Salvo che il fatto costituisca più grave reato, chiunque, dopo averli realizzati o sottratti, invia, consegna, cede, pubblica o diffonde immagini o video di organi sessuali o a contenuto sessualmente esplicito, destinati a rimanere privati, senza il consenso delle persone rappresentate, è punito con la reclusione da uno a sei anni e la multa da 5.000 a 15.000 euro.

La stessa pena si applica a chi, avendo ricevuto o comunque acquisito le immagini o i video li invia, consegna, cede, pubblica o diffonde senza il consenso delle persone rappresentate al fine di recare loro nocumento.

La pena è aumentata se i fatti sono commessi dal coniuge, anche separato o divorziato, o da persona che è o è stata legata da relazione affettiva alla persona offesa ovvero se i fatti sono commessi attraverso strumenti informatici o telematici.
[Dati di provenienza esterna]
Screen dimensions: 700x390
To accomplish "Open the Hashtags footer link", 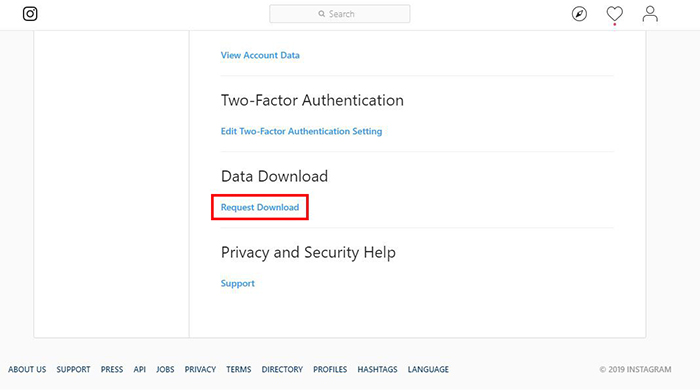I will pos(377,369).
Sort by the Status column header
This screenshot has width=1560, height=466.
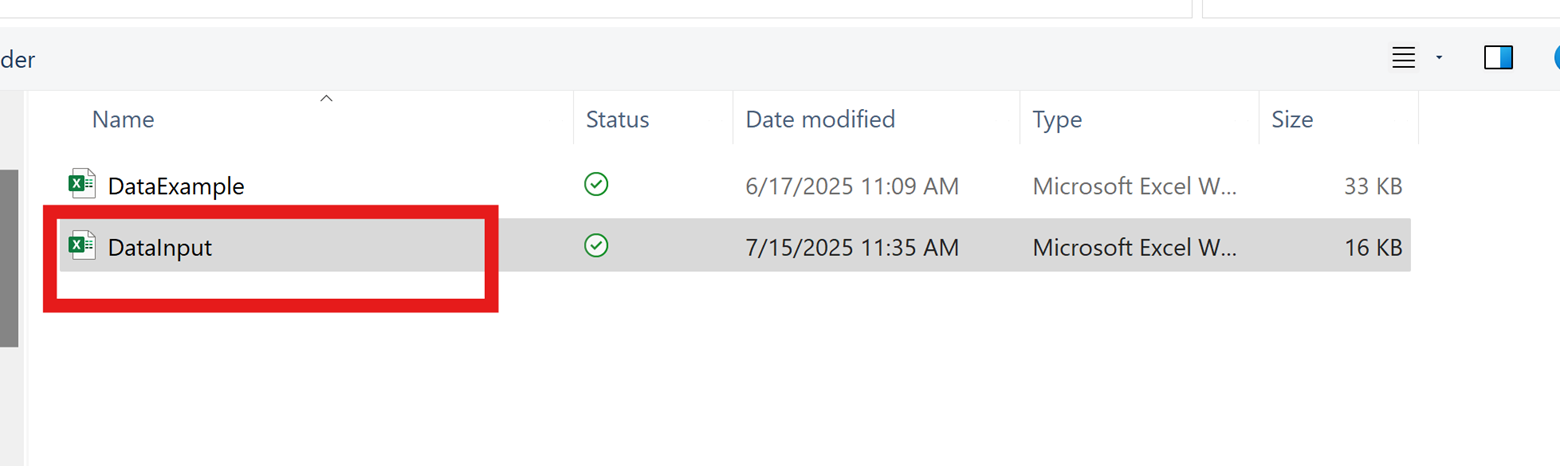617,120
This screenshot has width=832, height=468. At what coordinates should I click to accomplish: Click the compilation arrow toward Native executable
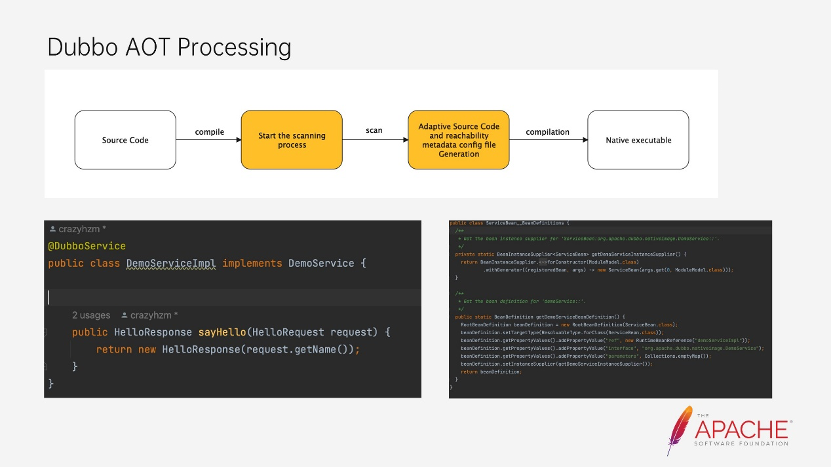pos(549,140)
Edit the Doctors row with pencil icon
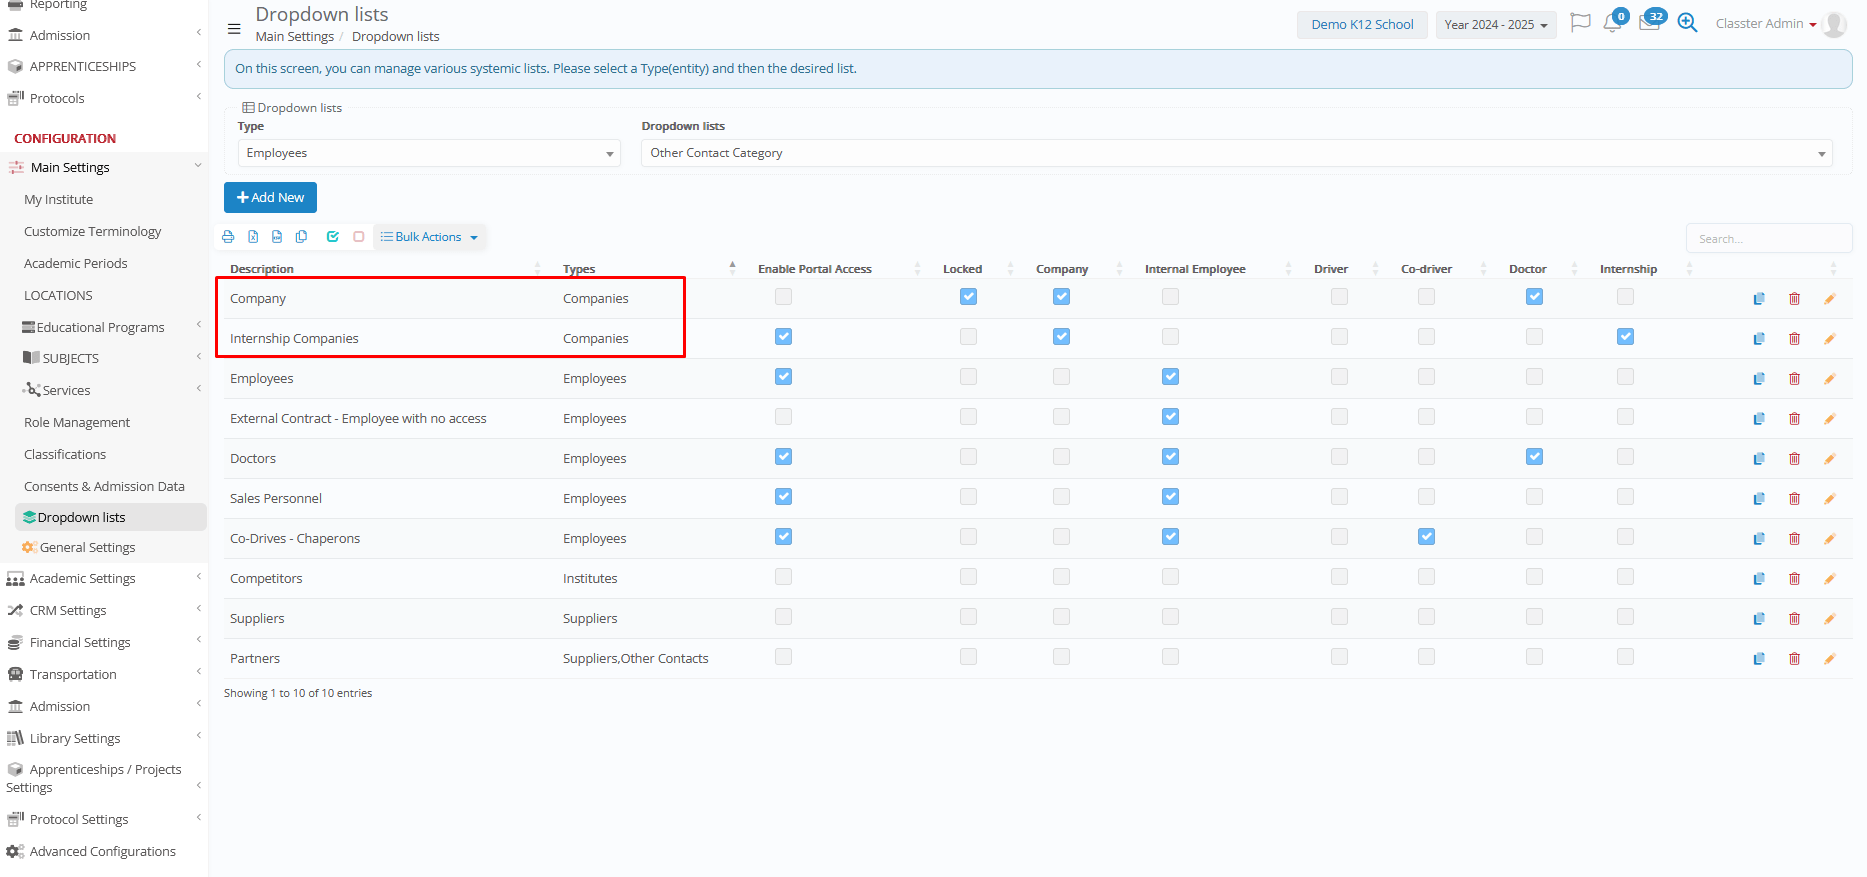1867x877 pixels. pyautogui.click(x=1829, y=459)
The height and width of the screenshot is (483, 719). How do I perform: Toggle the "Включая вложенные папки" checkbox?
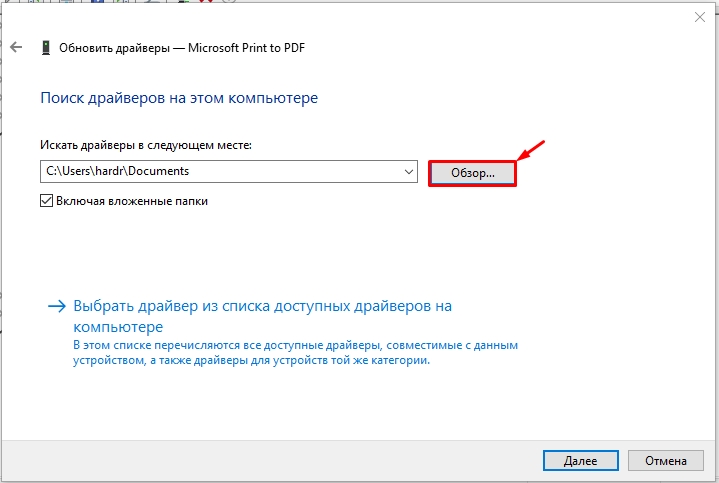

La pena è aumentata da un terzo alla metà se i fatti sono commessi in danno di persona in condizione di inferiorità fisica o psichica o in danno di una donna in stato di gravidanza.

Il delitto è punito a querela della persona offesa. Il termine per la proposizione della querela è di sei mesi. La remissione della querela può essere soltanto processuale. Si procederà tuttavia d’ufficio nei casi di cui al quarto comma, nonché quando il fatto è connesso con altro delitto per il quale si deve procedere d’ufficio.